| What to do |
Give an exact copy of the data that follows, but none of its pictures.

**** Excerpted data ****

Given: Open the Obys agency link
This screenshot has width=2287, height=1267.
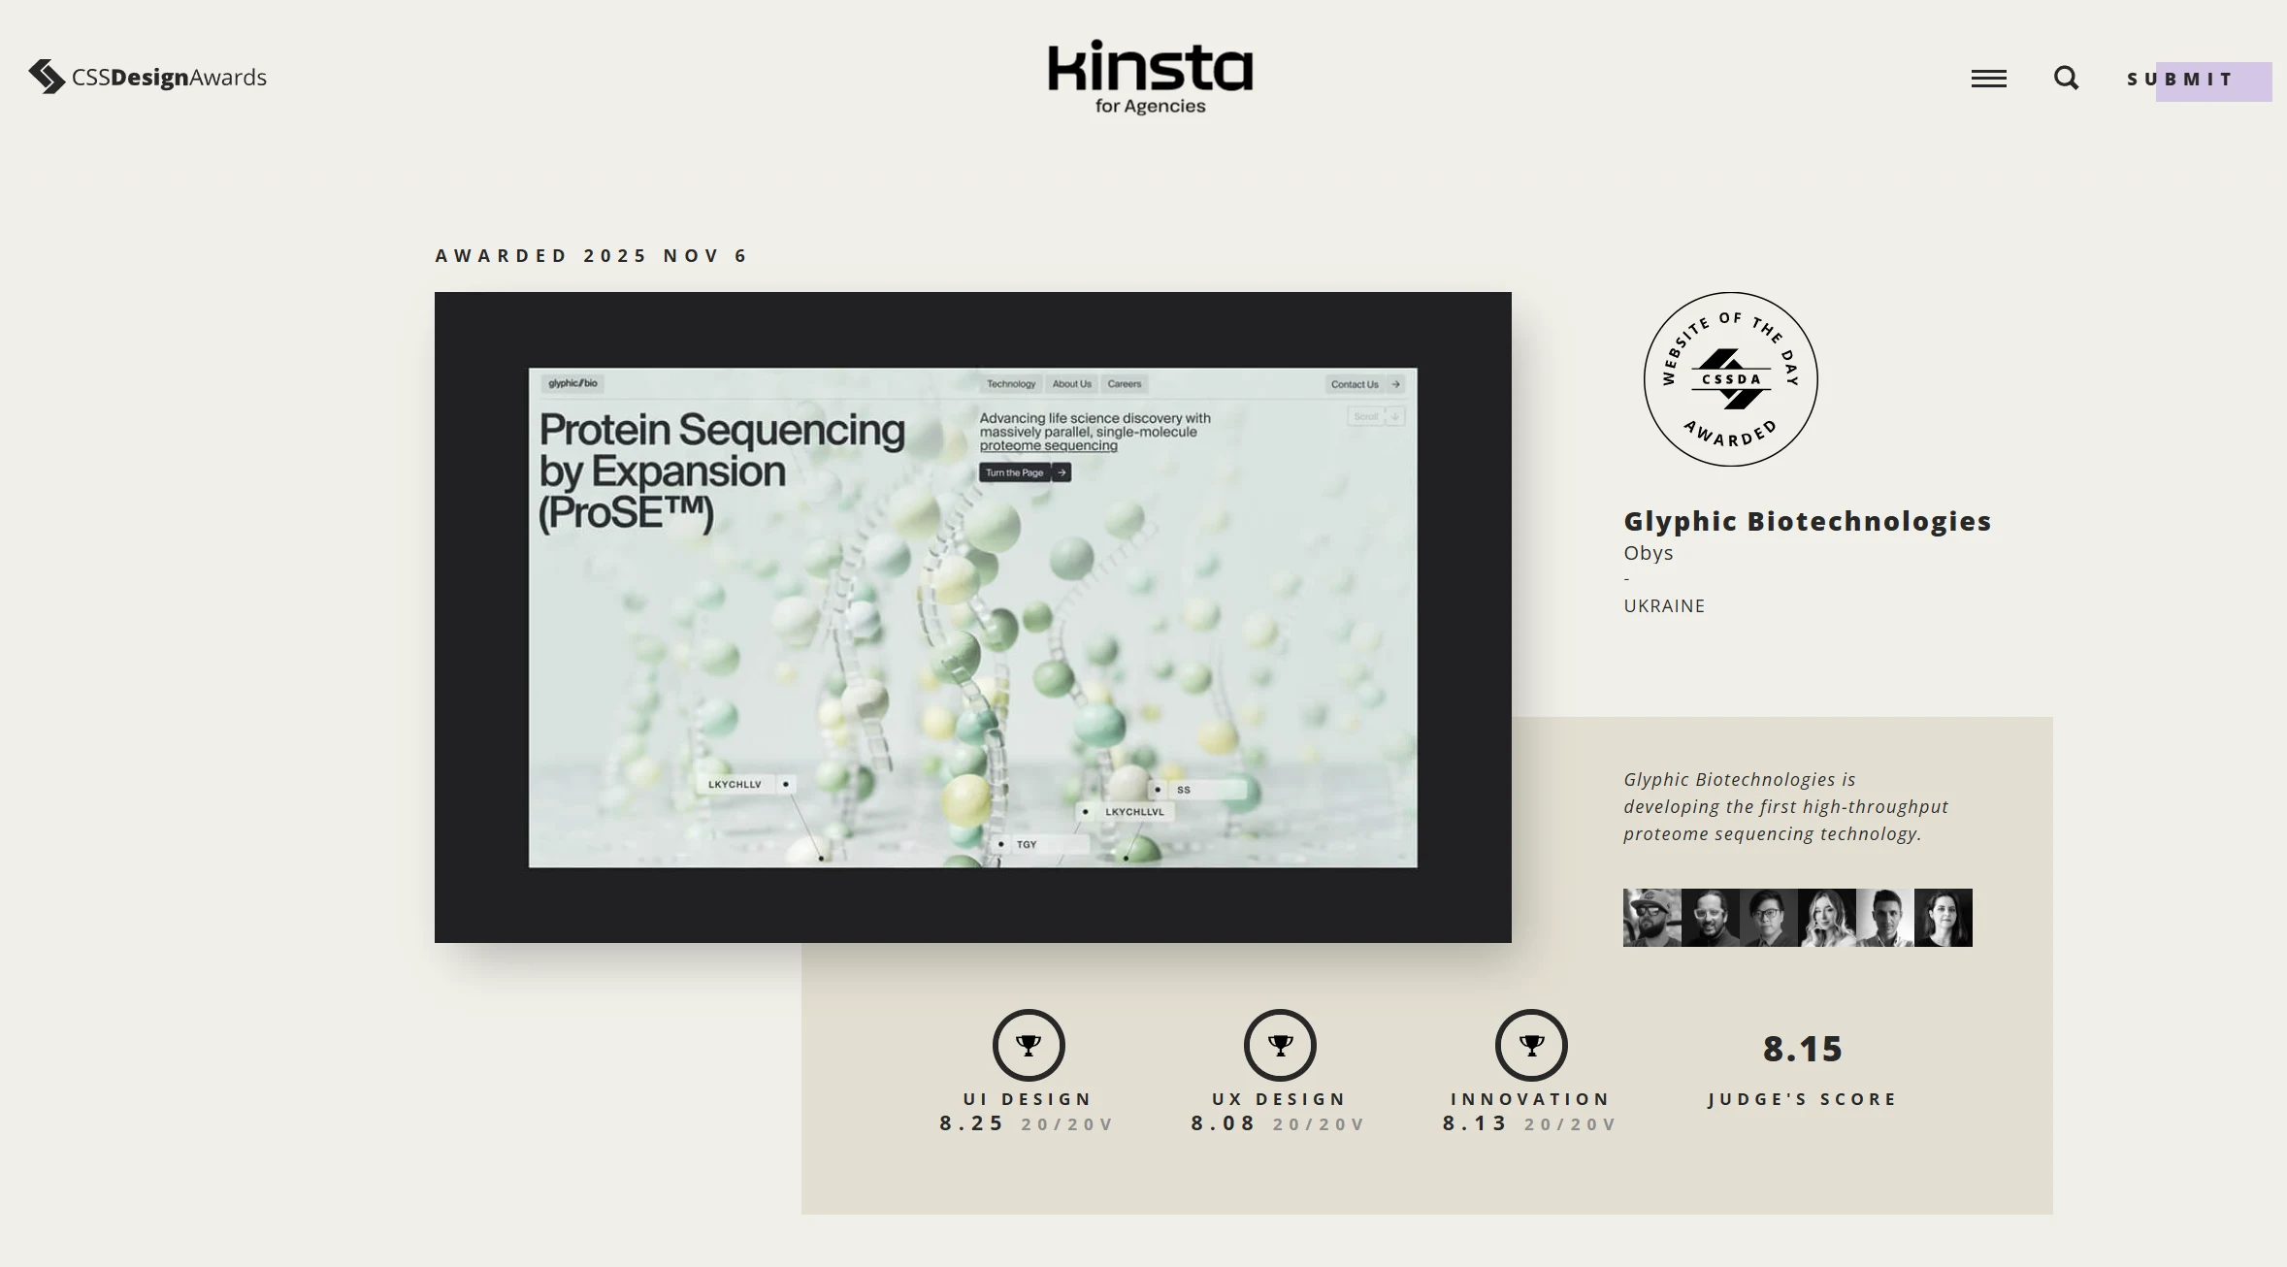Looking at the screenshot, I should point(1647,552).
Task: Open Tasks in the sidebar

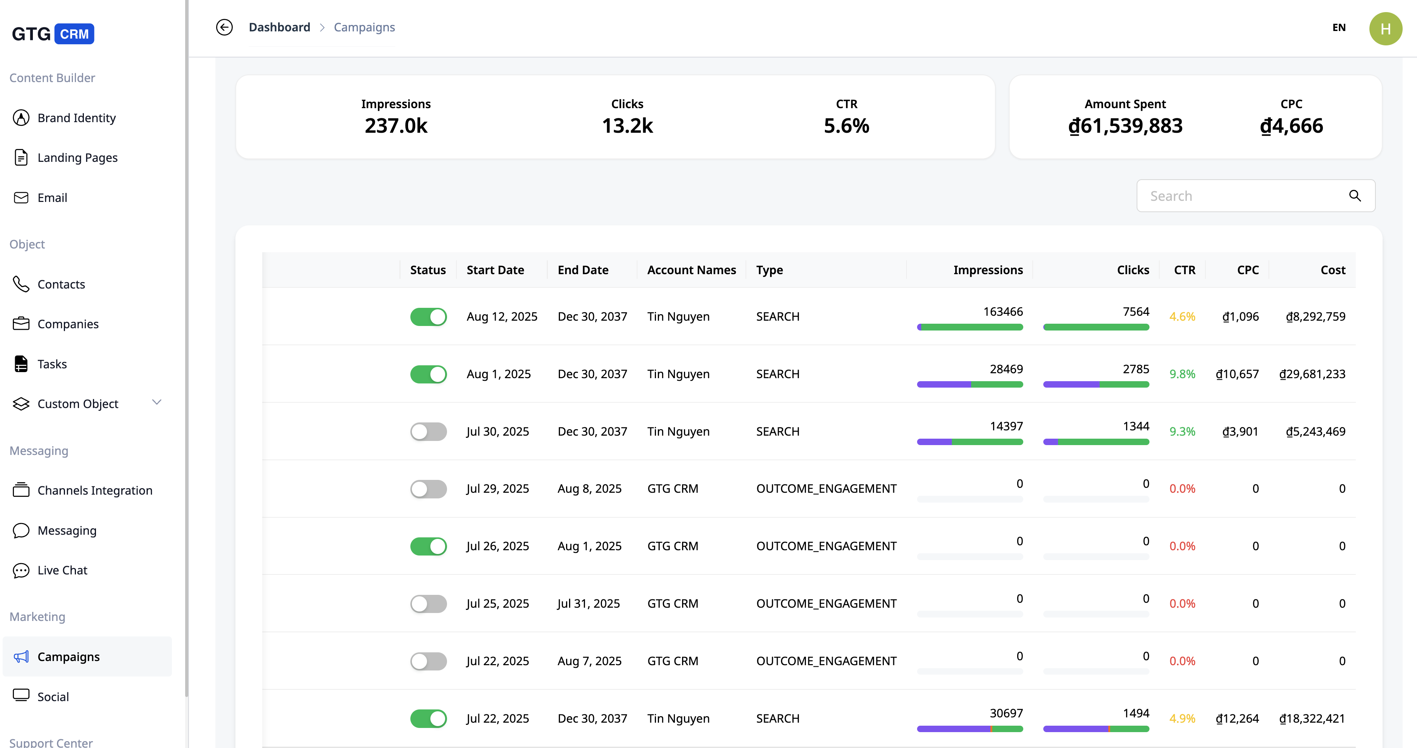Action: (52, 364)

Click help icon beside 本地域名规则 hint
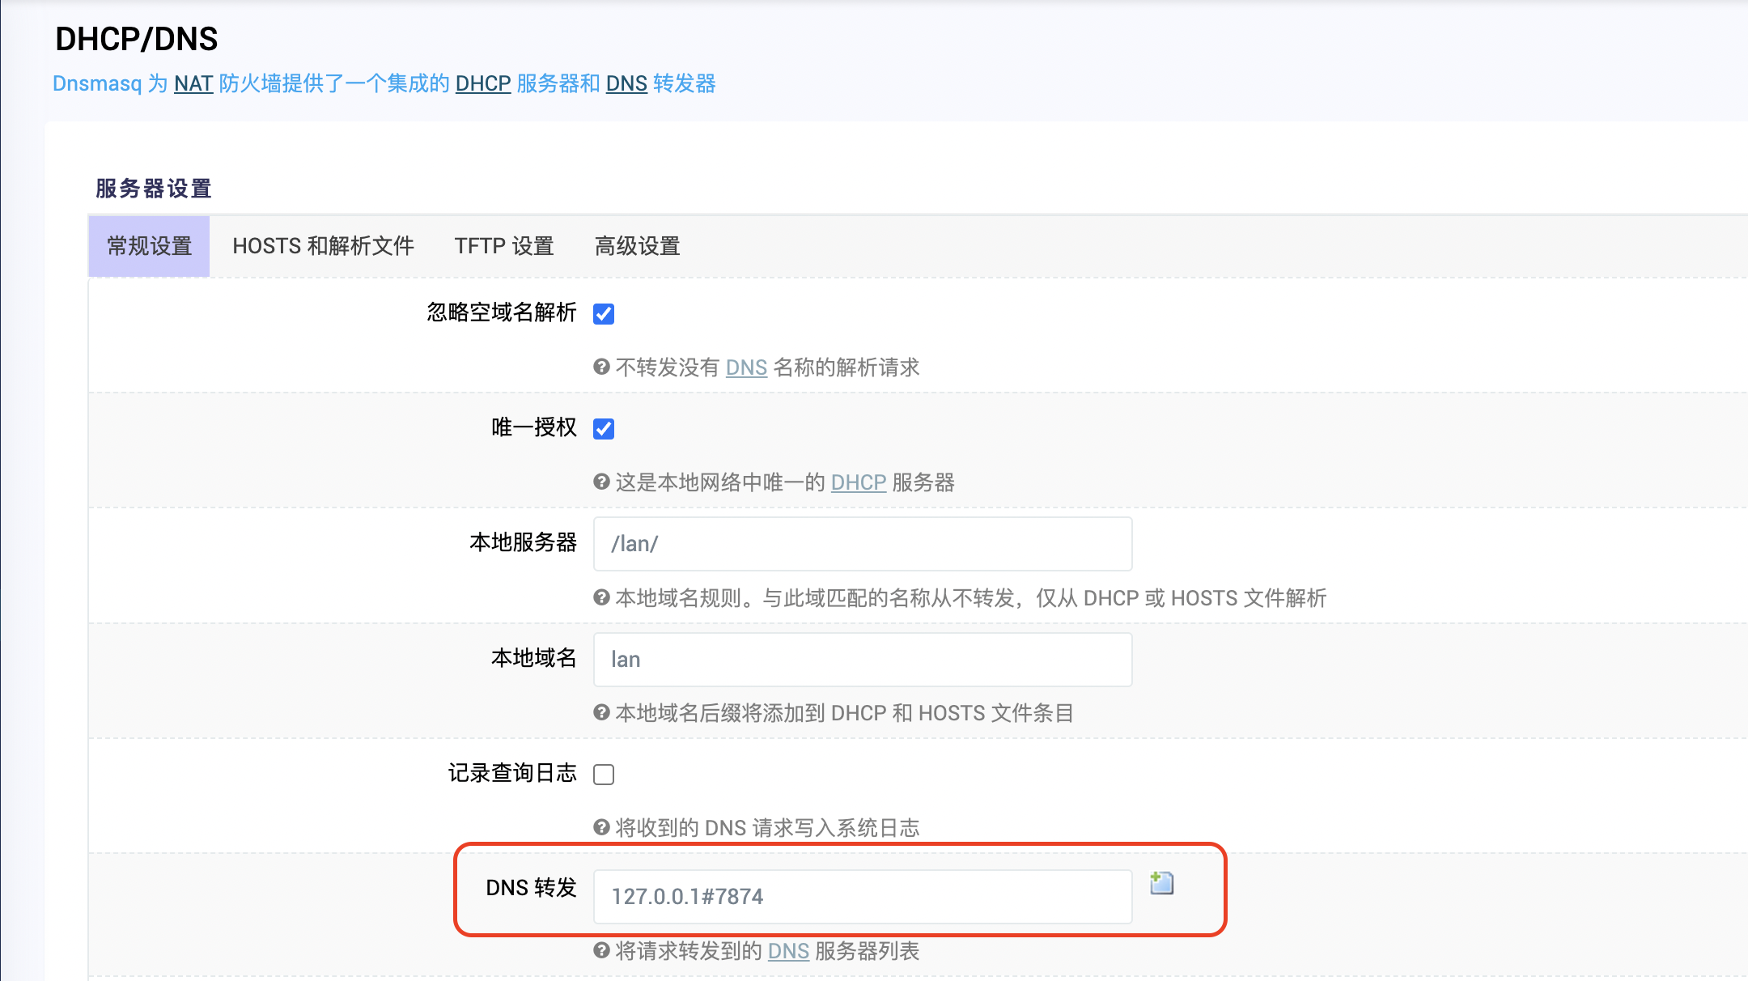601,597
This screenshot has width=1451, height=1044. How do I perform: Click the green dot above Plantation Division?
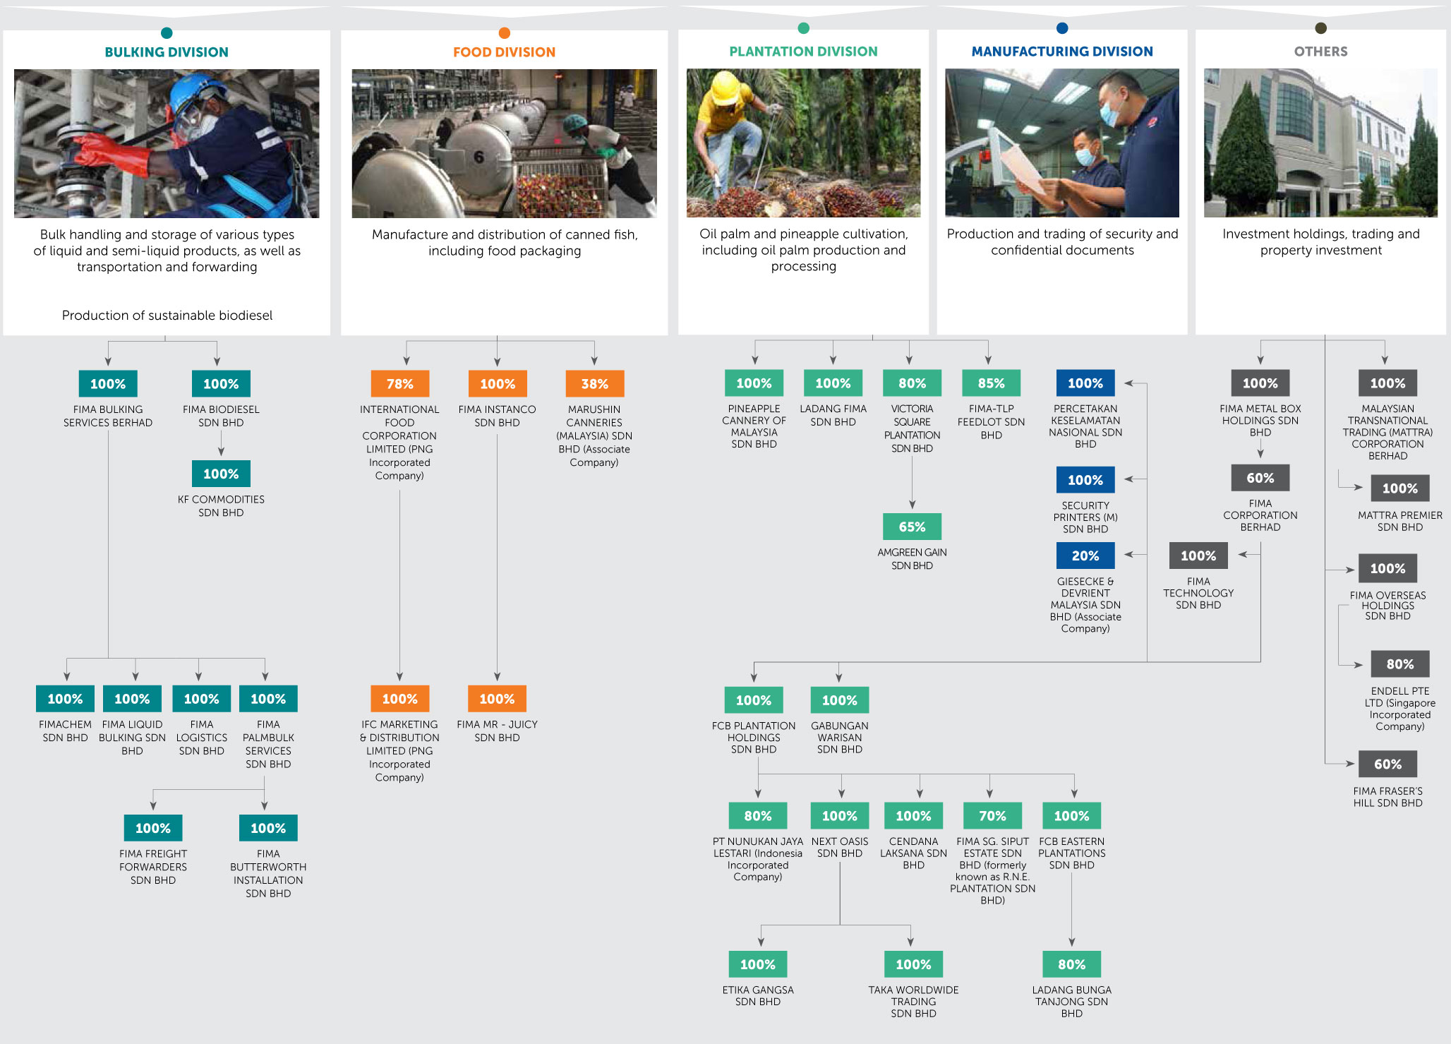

****

| Response to this exercise |
Given: Open the Obys agency link
This screenshot has width=2287, height=1267.
Looking at the screenshot, I should point(1647,552).
Task: Open Tasks in the sidebar

Action: (52, 364)

Click help icon beside 本地域名规则 hint
601,597
This screenshot has width=1451, height=1044. How do I perform: Click the green dot above Plantation Division?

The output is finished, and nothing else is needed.